| Task objective |
The whole listing should be retyped exactly as it appears.

| Given information |
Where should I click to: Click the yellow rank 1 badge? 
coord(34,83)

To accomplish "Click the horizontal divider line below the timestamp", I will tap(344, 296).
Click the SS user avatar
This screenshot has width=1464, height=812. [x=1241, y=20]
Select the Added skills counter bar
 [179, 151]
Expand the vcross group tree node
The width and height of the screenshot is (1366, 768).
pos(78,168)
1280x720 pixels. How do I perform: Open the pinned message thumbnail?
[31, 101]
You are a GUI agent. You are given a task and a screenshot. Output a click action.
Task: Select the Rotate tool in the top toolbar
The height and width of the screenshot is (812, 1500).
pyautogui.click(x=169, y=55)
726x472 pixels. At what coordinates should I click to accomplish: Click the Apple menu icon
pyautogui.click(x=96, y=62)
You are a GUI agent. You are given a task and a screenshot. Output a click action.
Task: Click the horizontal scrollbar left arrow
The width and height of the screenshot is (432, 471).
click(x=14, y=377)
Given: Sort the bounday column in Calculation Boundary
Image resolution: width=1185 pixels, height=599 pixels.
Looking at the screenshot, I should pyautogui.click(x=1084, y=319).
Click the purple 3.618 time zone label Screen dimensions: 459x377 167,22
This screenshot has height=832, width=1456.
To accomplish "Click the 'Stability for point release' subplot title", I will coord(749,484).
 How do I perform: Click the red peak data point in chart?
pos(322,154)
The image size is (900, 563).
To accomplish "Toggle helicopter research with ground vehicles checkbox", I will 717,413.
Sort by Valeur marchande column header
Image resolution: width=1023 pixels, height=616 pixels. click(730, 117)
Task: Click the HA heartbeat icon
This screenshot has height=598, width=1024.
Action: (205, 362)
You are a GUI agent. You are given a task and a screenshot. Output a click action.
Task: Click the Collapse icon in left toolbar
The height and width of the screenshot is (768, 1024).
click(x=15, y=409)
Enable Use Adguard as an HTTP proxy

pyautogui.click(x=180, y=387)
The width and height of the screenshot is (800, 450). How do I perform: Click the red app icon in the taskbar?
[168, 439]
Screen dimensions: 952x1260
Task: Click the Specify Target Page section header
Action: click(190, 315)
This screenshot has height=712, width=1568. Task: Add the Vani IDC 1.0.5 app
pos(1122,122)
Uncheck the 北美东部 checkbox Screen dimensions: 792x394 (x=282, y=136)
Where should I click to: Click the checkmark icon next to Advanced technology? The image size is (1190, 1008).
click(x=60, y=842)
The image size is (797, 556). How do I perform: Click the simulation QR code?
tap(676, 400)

| Task result |
Where should I click to: Click the yellow rank 1 badge? 
coord(34,83)

To accomplish "Click the horizontal divider line below the timestamp", I will tap(344, 296).
Click the SS user avatar
This screenshot has width=1464, height=812. [x=1241, y=20]
Select the Added skills counter bar
 [179, 151]
Expand the vcross group tree node
The width and height of the screenshot is (1366, 768).
pos(78,168)
1280x720 pixels. How do I perform: Open the pinned message thumbnail?
[31, 101]
You are a GUI agent. You are given a task and a screenshot. Output a click action.
Task: Select the Rotate tool in the top toolbar
The height and width of the screenshot is (812, 1500).
pyautogui.click(x=169, y=55)
726x472 pixels. At what coordinates should I click to accomplish: Click the Apple menu icon
pyautogui.click(x=96, y=62)
You are a GUI agent. You are given a task and a screenshot. Output a click action.
Task: Click the horizontal scrollbar left arrow
The width and height of the screenshot is (432, 471).
click(x=14, y=377)
Given: Sort the bounday column in Calculation Boundary
Image resolution: width=1185 pixels, height=599 pixels.
Looking at the screenshot, I should pyautogui.click(x=1084, y=319).
Click the purple 3.618 time zone label Screen dimensions: 459x377 167,22
This screenshot has height=832, width=1456.
To accomplish "Click the 'Stability for point release' subplot title", I will coord(749,484).
 How do I perform: Click the red peak data point in chart?
pos(322,154)
The image size is (900, 563).
To accomplish "Toggle helicopter research with ground vehicles checkbox", I will 717,413.
Sort by Valeur marchande column header
Image resolution: width=1023 pixels, height=616 pixels. click(730, 117)
Task: Click the HA heartbeat icon
This screenshot has height=598, width=1024.
Action: (205, 362)
You are a GUI agent. You are given a task and a screenshot. Output a click action.
Task: Click the Collapse icon in left toolbar
The height and width of the screenshot is (768, 1024).
click(x=15, y=409)
Enable Use Adguard as an HTTP proxy

pyautogui.click(x=180, y=387)
The width and height of the screenshot is (800, 450). How do I perform: Click the red app icon in the taskbar?
[168, 439]
Screen dimensions: 952x1260
Task: Click the Specify Target Page section header
Action: click(190, 315)
This screenshot has height=712, width=1568. Task: Add the Vani IDC 1.0.5 app
pos(1122,122)
Uncheck the 北美东部 checkbox Screen dimensions: 792x394 (x=282, y=136)
Where should I click to: Click the checkmark icon next to Advanced technology? The image size is (1190, 1008).
click(x=60, y=842)
The image size is (797, 556). How do I perform: Click the simulation QR code?
tap(676, 400)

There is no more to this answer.